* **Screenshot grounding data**
▬▬▬▬▬▬
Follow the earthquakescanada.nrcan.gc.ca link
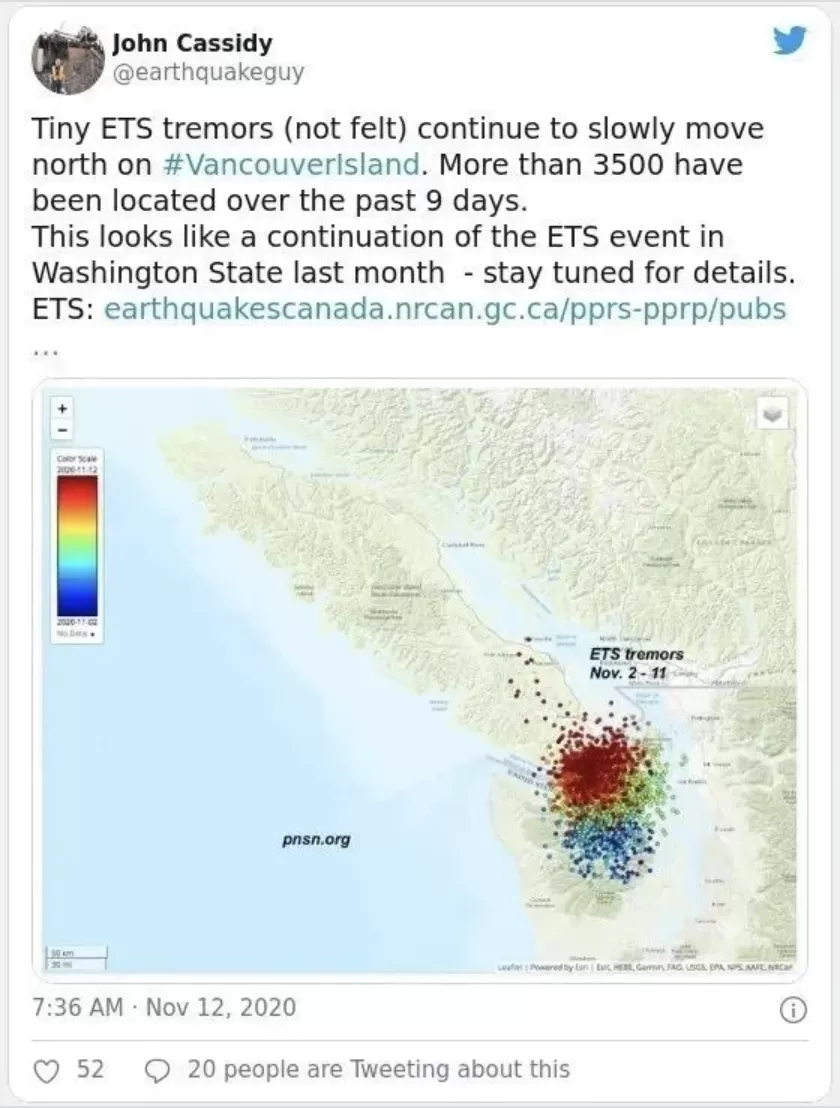 (x=445, y=310)
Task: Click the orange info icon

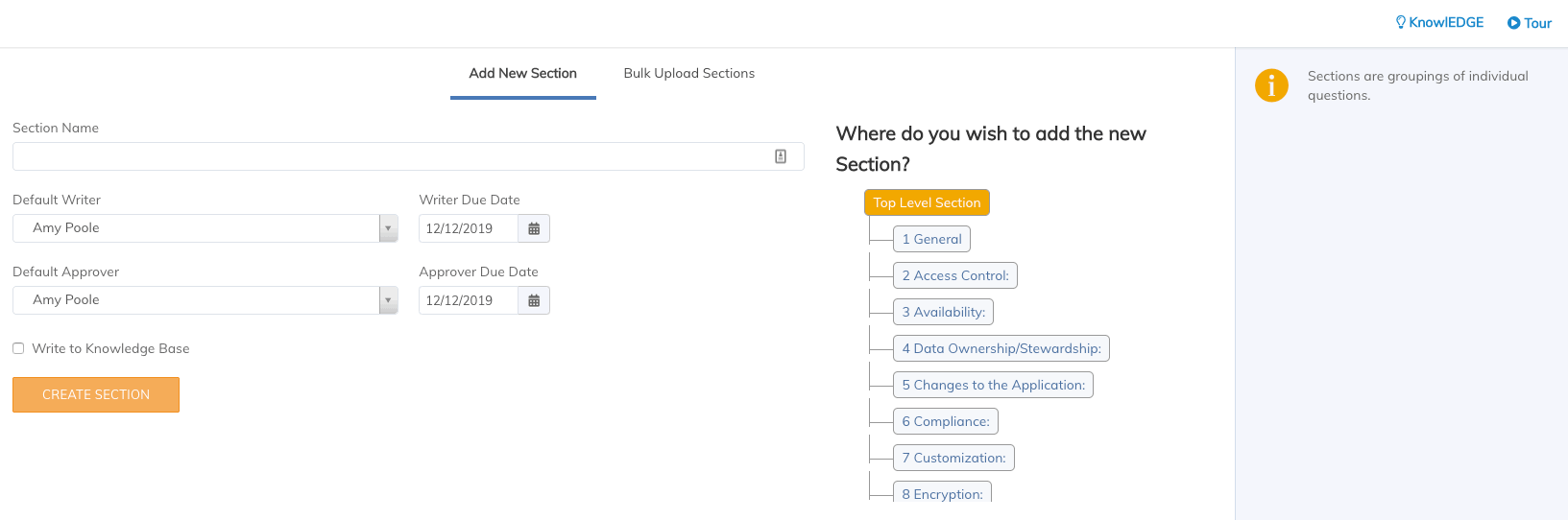Action: pyautogui.click(x=1271, y=85)
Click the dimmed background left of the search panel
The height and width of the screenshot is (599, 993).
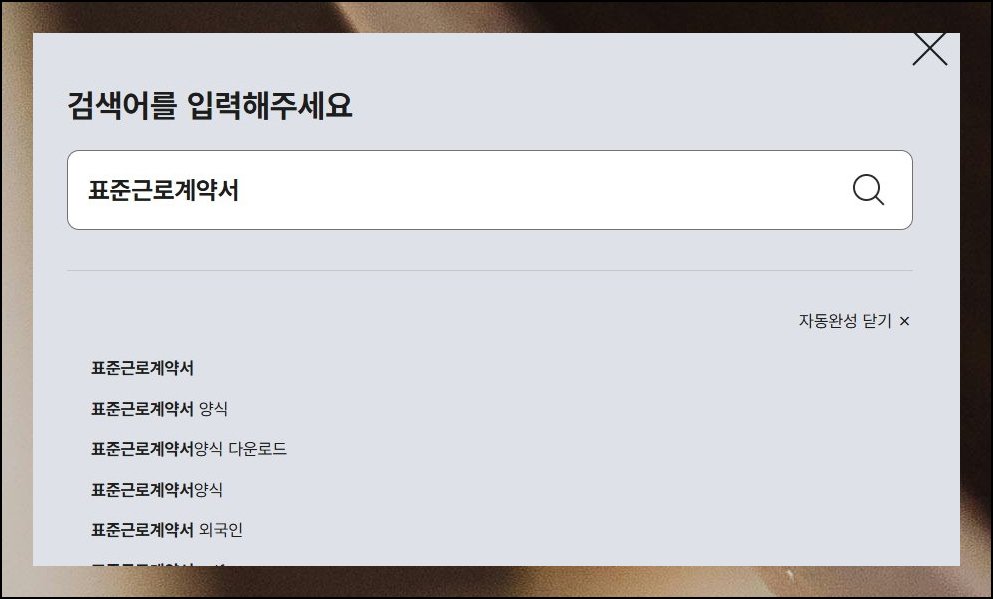pos(16,298)
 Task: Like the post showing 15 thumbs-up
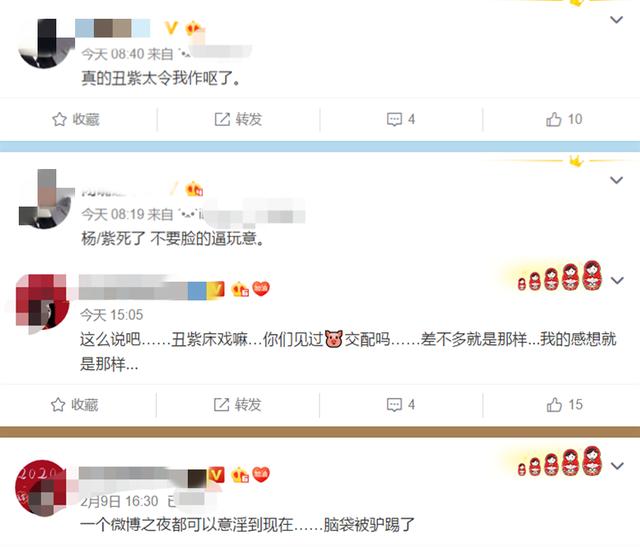pos(554,405)
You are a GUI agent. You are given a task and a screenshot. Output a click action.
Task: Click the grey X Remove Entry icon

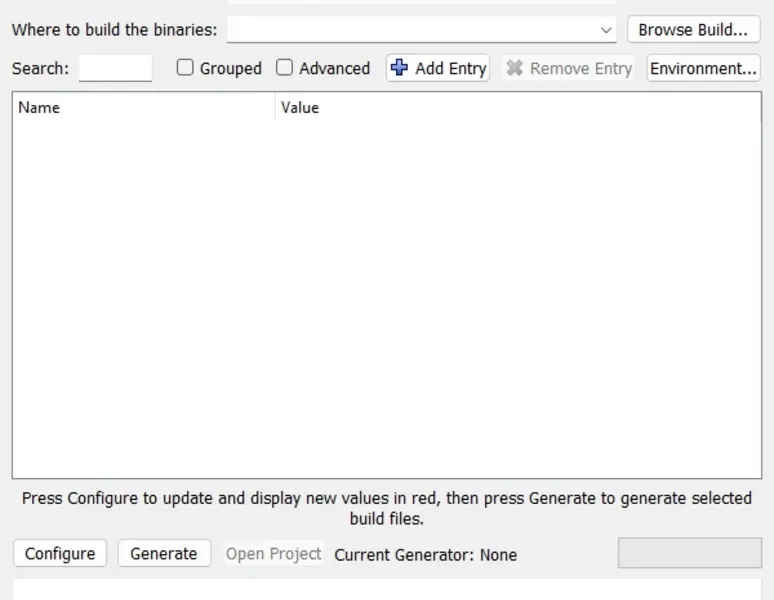(x=515, y=68)
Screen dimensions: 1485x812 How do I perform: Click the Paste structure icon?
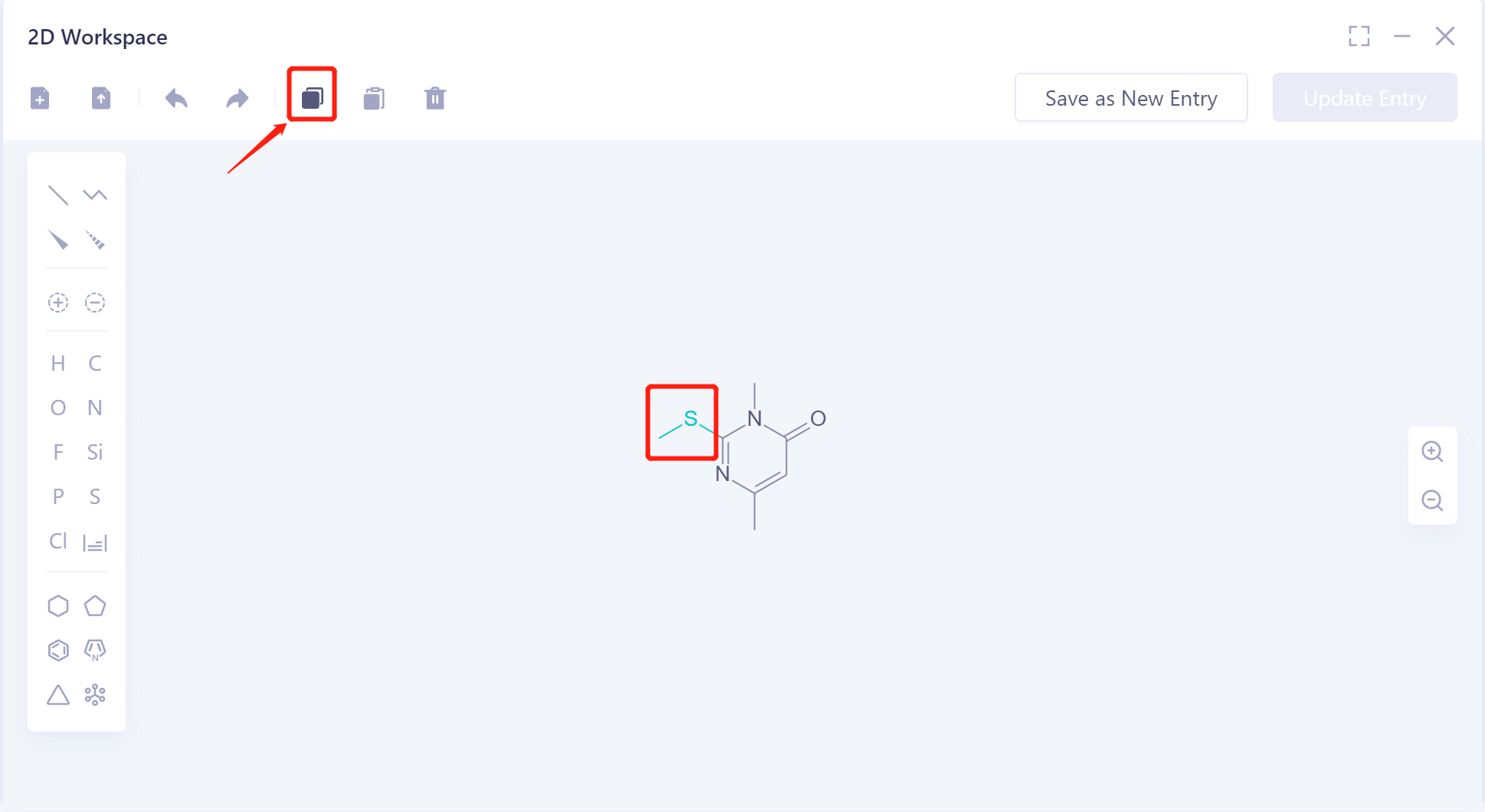(373, 98)
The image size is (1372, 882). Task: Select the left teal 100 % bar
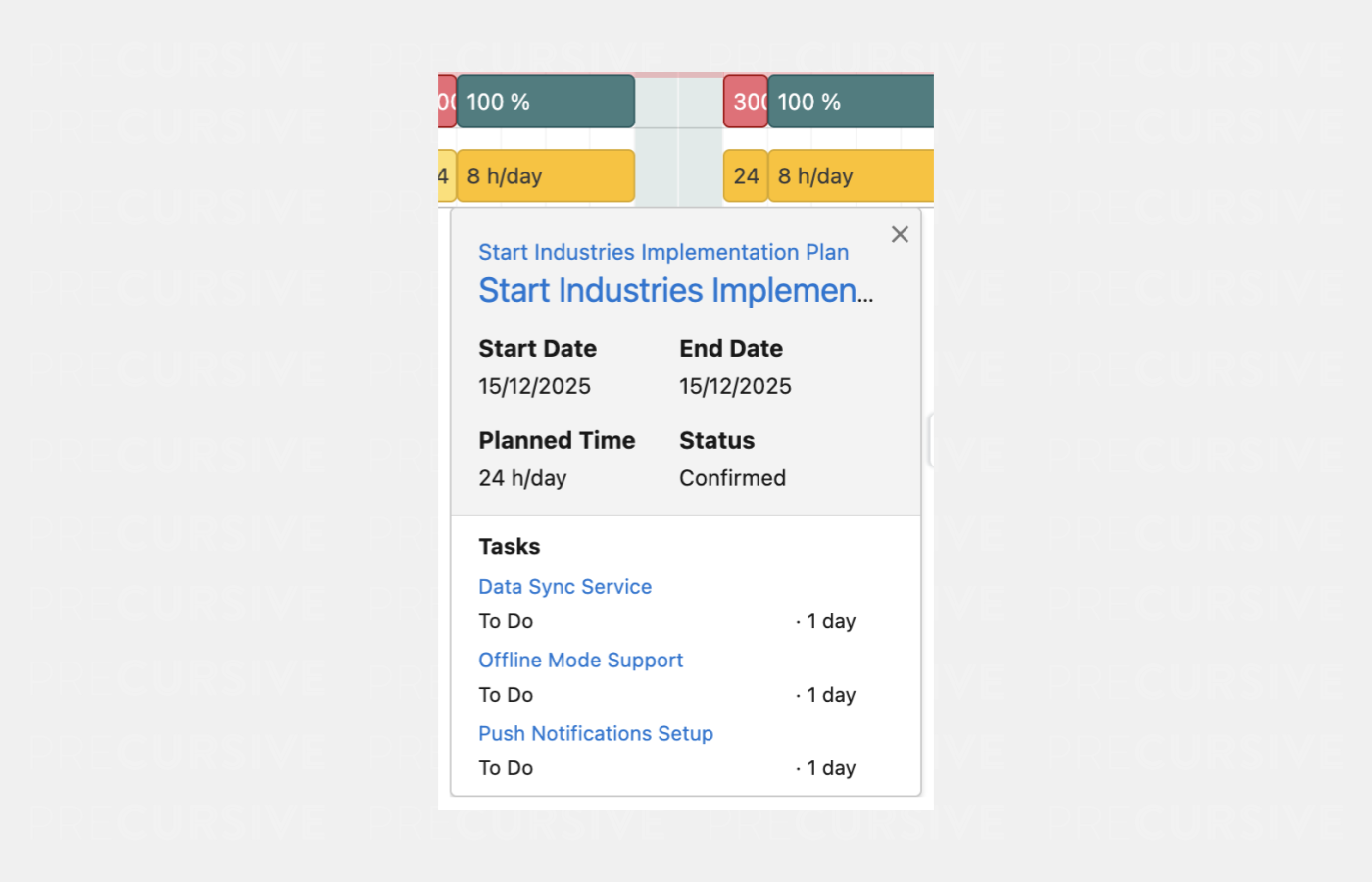click(x=545, y=102)
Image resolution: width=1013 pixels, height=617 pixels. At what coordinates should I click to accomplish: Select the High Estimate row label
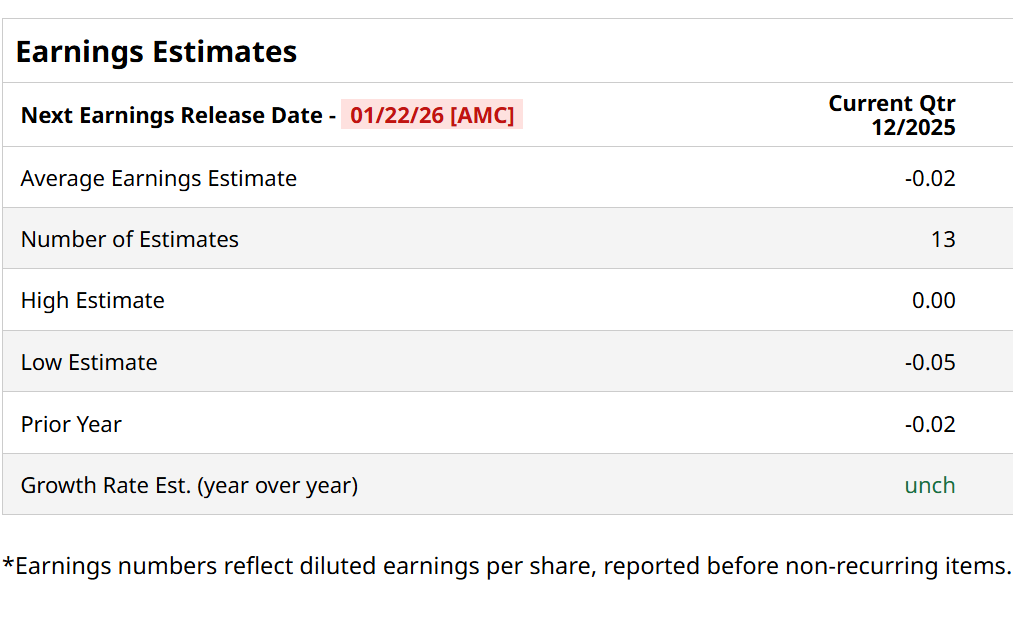92,301
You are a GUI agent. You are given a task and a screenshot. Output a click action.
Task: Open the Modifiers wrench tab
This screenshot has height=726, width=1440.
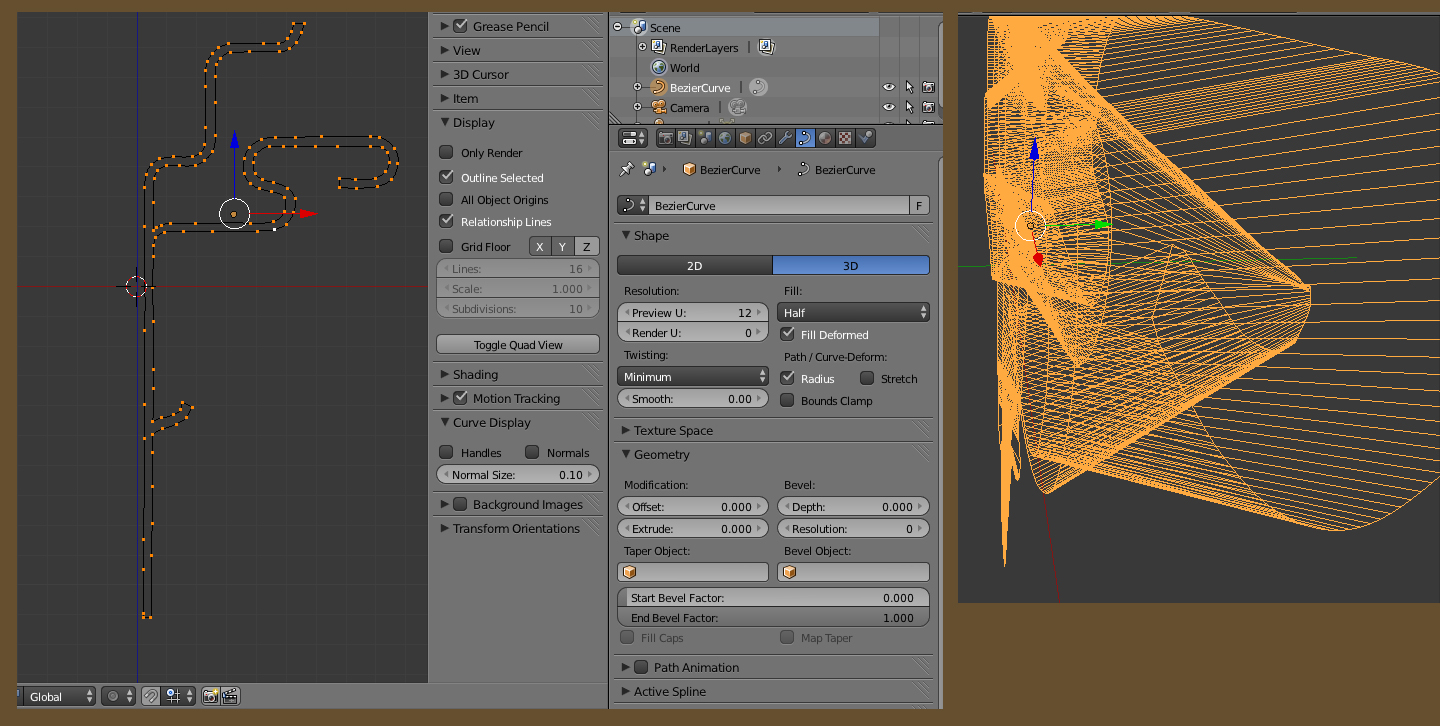click(x=785, y=138)
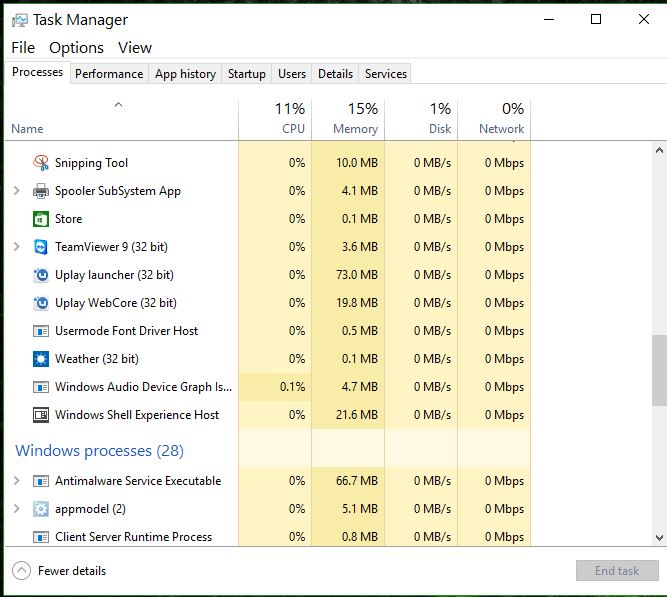Expand Antimalware Service Executable row
The image size is (667, 597).
pos(17,481)
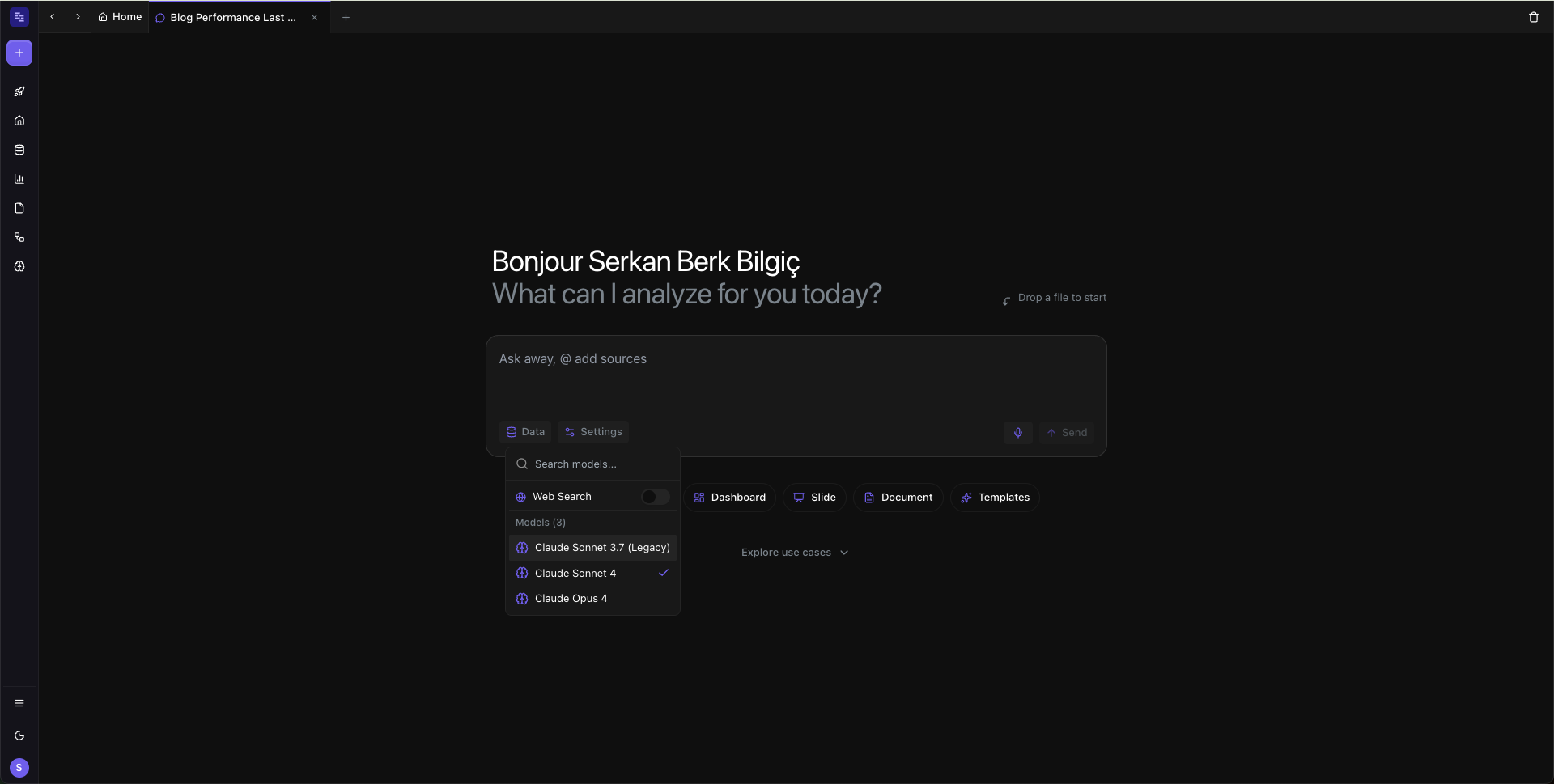Enable the Web Search toggle

[x=655, y=497]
▬▬▬▬▬▬
* **Assignment**
All entries above are to be reproduced exactly, with no pictures.

* **Answer**
Follow the earthquakescanada.nrcan.gc.ca link
 (x=445, y=310)
Task: Click the orange info icon

Action: pyautogui.click(x=1271, y=85)
Click the dimmed background left of the search panel
The height and width of the screenshot is (599, 993).
pos(16,298)
 Task: Like the post showing 15 thumbs-up
pos(554,405)
You are a GUI agent. You are given a task and a screenshot. Output a click action.
Task: Click the grey X Remove Entry icon

(x=515, y=68)
Screen dimensions: 1485x812 How do I perform: Click the Paste structure icon?
(373, 98)
The image size is (1372, 882). Task: Select the left teal 100 % bar
click(x=545, y=102)
Image resolution: width=1013 pixels, height=617 pixels. At what coordinates should I click to accomplish: Select the High Estimate row label
92,301
You are a GUI agent. You are given a task and a screenshot. Output a click action.
Task: Open the Modifiers wrench tab
This screenshot has height=726, width=1440.
click(x=785, y=138)
Expand Antimalware Service Executable row
The image size is (667, 597).
pos(17,481)
Enable the Web Search toggle

[x=655, y=497]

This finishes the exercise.